The Sonic Youth Information Database quotes the album’s deluxe reissue liner notes on the song’s meaning, “…inspired by the odious ejaculative habits of a then-current [Geffen] employee who was subsequently remanded to therapy.” Kim Gordon lists the models in from the March 1992 Sports Illustrated Swimsuit Issue in the outro. I’ve never had envious thoughts about supermodels – I know they live the same shitty lives as the rest of us. They get old and their husbands cheat on them. Thurston Moore left Kim Gordon in much the same fashion, but she subsequently became more famous after his departure. The dark humor of the song reminds me of long nights I spent sweating and laughing through weirdo noise shows in Miami, where I used to live. I was as feral as the wild sounds coming from those stages.
When I play Chicago electronic musician Felix Da Housecat’s “Ready 2 Wear,” a New Wave-y house masterpiece, my legs move twice as fast and my chest swells with longing for late nights when my feet stuck to dirty dance floors at kitchens and clubs. I’m saturated with feelings about years spent with friends whose drama seemed crafted to hurt but was actually an effort by screwed up codependents to connect and maintain intimacy. I recall the many times we scrambled to keep each other alive and hopeful by clinging to the unhealthy, temporary healing powers of parties, intoxication, and conversations until dawn.

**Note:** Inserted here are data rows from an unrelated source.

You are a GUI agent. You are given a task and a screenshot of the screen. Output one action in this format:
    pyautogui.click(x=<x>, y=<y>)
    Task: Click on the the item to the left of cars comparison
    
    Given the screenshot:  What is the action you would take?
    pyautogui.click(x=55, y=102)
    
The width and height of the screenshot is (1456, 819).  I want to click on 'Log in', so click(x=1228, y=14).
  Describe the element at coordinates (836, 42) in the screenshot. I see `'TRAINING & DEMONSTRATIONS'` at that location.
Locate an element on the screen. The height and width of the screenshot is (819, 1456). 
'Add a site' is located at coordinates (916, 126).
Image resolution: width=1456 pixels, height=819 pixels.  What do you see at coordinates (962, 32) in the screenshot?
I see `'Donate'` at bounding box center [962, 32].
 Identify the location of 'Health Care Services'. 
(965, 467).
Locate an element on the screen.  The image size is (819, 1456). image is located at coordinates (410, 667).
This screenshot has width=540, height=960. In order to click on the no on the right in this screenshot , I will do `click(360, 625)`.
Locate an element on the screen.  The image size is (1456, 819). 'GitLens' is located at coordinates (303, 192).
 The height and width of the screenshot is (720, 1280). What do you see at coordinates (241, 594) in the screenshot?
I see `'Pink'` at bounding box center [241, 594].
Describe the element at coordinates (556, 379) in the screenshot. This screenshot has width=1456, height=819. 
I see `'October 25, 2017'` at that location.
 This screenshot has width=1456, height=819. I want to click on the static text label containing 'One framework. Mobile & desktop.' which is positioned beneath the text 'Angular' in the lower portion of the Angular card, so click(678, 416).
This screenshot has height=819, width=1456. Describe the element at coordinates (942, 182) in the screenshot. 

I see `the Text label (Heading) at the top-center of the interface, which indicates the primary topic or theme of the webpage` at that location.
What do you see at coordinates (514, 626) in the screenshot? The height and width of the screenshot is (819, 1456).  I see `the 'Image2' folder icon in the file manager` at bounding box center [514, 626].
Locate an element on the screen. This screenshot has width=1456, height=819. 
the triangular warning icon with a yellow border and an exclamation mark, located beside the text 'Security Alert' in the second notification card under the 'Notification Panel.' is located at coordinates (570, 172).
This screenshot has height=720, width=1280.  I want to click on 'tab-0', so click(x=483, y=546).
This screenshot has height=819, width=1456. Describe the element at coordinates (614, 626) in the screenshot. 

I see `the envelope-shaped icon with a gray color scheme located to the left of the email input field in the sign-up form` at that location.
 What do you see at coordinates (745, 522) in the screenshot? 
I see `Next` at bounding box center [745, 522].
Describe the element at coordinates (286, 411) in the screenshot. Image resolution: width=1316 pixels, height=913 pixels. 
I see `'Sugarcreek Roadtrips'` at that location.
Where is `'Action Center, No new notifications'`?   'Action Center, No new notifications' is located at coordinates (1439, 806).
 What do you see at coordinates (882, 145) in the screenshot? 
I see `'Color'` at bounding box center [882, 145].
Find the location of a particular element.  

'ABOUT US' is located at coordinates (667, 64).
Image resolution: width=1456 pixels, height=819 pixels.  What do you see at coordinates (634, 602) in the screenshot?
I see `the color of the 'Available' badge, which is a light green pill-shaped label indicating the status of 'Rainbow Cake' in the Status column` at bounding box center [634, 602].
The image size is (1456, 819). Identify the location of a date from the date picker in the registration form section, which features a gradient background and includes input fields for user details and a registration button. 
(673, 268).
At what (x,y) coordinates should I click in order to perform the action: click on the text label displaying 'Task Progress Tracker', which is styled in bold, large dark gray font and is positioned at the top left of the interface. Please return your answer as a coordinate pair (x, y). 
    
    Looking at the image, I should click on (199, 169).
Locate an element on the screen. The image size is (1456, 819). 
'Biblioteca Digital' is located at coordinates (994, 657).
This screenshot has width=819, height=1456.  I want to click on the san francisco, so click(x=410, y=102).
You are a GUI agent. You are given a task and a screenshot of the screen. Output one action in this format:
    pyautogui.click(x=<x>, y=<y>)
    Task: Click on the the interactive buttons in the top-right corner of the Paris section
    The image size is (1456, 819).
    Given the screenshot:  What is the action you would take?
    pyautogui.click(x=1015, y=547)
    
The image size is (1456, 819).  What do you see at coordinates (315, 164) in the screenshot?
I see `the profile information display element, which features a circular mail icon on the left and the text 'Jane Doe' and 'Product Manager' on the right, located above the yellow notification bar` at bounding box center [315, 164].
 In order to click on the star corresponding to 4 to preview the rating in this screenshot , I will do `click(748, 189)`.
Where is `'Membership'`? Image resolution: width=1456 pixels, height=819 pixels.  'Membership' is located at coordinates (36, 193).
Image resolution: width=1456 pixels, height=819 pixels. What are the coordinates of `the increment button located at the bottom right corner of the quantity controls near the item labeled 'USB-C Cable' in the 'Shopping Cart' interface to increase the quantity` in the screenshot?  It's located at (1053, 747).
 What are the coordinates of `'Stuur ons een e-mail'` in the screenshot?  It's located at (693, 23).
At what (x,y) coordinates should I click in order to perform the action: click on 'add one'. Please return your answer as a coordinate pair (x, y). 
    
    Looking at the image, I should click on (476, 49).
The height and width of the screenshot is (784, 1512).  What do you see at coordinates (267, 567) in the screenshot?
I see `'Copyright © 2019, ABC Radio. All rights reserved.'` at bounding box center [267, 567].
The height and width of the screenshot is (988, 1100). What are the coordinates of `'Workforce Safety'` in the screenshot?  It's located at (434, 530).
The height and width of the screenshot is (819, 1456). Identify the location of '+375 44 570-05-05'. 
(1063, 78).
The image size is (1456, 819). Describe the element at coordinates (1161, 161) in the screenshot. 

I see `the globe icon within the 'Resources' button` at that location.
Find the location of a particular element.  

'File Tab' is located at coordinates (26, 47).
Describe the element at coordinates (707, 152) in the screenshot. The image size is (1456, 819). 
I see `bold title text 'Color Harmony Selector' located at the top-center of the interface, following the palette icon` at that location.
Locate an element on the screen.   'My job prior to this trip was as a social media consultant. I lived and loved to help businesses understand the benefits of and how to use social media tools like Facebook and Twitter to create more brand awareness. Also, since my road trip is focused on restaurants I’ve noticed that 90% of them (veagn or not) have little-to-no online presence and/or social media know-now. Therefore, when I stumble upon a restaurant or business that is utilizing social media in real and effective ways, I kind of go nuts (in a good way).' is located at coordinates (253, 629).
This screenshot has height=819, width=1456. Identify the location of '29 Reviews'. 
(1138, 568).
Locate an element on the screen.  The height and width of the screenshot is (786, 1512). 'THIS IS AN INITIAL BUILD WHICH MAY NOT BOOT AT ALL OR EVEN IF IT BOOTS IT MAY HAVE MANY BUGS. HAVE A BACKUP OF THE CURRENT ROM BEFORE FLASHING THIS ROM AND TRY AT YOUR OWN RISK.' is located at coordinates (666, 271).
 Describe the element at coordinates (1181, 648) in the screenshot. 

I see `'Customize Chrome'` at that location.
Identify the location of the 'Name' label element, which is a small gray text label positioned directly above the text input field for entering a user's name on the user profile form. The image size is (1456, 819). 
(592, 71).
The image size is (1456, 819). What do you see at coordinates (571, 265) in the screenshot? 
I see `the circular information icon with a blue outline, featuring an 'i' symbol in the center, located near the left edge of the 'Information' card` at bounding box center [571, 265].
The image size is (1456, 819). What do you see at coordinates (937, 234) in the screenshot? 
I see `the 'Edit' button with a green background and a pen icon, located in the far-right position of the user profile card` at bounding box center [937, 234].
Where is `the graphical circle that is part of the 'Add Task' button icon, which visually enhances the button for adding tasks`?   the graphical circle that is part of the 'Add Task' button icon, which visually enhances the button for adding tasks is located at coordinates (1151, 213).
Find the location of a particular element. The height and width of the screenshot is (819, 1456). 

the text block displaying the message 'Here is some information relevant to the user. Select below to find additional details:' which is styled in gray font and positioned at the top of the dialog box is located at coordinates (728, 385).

Always a fan of filthy music, I remember thinking Juicy J was an egalitarian hero with his line “you say no to ratchet pussy, Juicy J can’t” in “Bandz a Make Her Dance.” But now, as I cycle on a stationary bike through this trap tune, I wonder how I would explain that line to my son when he’s older. Parenthood brought out some latent puritanical side of my personality that mixes awkwardly with my affinity for crass humor and music. So, for the thirty minutes I spend in the gym, I try to set aside my uptight feelings and just enjoy the Lil Wayne feature on this song.
The inspiration for alt-country, the late Gram Parsons, is also on my list. He and Emmylou Harris harmonize beautifully on “Return of the Grievous Angel,” a tune about a man who has traveled the world but can’t quit his lover. It is then that I remember my pre-baby trips. A decade ago, I drove across the country with my brother’s friend for a month to visit the Joshua Tree Hotel where Parsons overdosed and died. I remember seeing the milky way on my second trip there by laying on the hood of a rented car with my old roommate. Because these musical workouts alleviate my anxiety, I can feel the freedom of those times again. I think briefly about all the world I won’t be able to afford to see and won’t have the time to visit now that I have a child. I start to process that without a conclusion.
Then I walk upstairs and open the door to the apartment where we now live with my parents. I hear the immense giggles of a big-eyed human that I somehow created and whose life I now sustain. I can actually feel my legs and the ground beneath me and sweat on my shirt. My partner comments how different I look with my skin flushed. The disorderly fragments of my past and present that floated around inside me, the heavy rocks of anxiety that weighed me down just an hour before, have fallen into place.